El Intendente Municipal de Salta, Gustavo Sáenz, ha presidido esta mañana el acto oficial en curso del cual la administración que él dirige entregó los primeros carnets de conducir y títulos de propiedad sobre las motocargas al primer grupo de ocho carreros que han concluido su formación en educación vial, en el marco del PIRFC (Plan Integral de Reconversión de la Familia Carrera).
Durante el acto, que se llevó a cabo en el estacionamiento del Centro Cívico Municipal, otro grupo de seis carreros han suscrito su contrato de arrendamiento de servicios que les permitirá trabajar en el área de espacios verdes de la administración municipal.
Por otra parte, nueve carreros han entregado hoy de forma voluntaria sus caballos, y estos, luego de ser revisados por veterinarios de la Universidad Católica, han sido destinados a servir en una fundación privada dedicada a la equinoterapia.
Durante el discurso que pronunció en la ocasión, Sáenz ha destacado el trabajo de los equipos municipales que diseñaron y pusieron en práctica el plan de reconversión para poner fin a la tracción animal en las calles de Salta. También ha agradecido a los carreros que decidieron suscribir los acuerdos y a quienes entregaron sus caballos.
Dice la Municipalidad en una comunicación oficial que el plan de reconversión implicará «un cambio de vida en los carreros».

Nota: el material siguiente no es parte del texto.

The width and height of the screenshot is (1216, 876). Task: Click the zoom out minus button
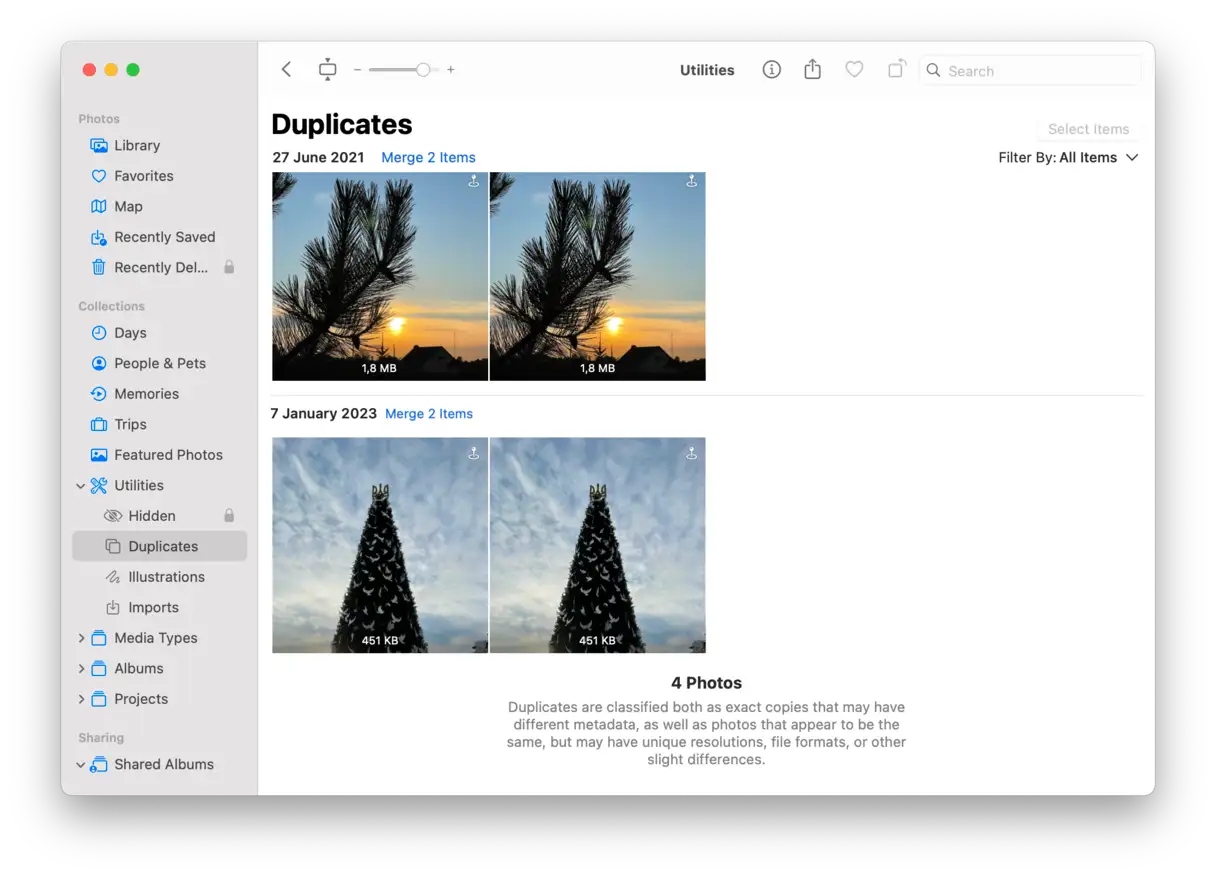357,70
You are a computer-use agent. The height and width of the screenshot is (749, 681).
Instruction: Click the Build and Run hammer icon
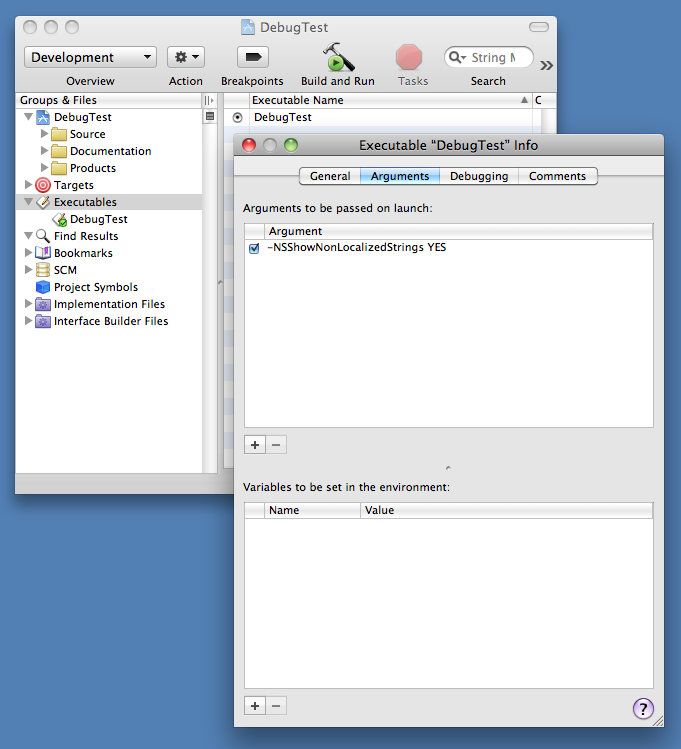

Caballitos reconvertidos y "niñoterapia"
Una fundación privada dedicada a la equinoterapia será el futuro hogar de nueve caballos excarreros. La mencionada fundación se dedica al tratamiento de niños con discapacidad.Una portavoz de esta entidad privada ha prometido trabajar para que cada caballo «esté en las mejores condiciones posibles». La misma persona ha remarcado dicho sobre el particular «esa es nuestra misión», de lo que puede deducirse que los caballos (estresados por su complicado pasado laboral) serán sometidos a «niñoterapia» en vez de que sean los niños los que se beneficien del caballo.
La Municipalidad ha exhortado otra vez a que los carreros entreguen sus caballos de forma voluntaria. «No podemos exigirles, pero haremos lo necesario, siempre pensando en ellos, para que puedan entregar los animales».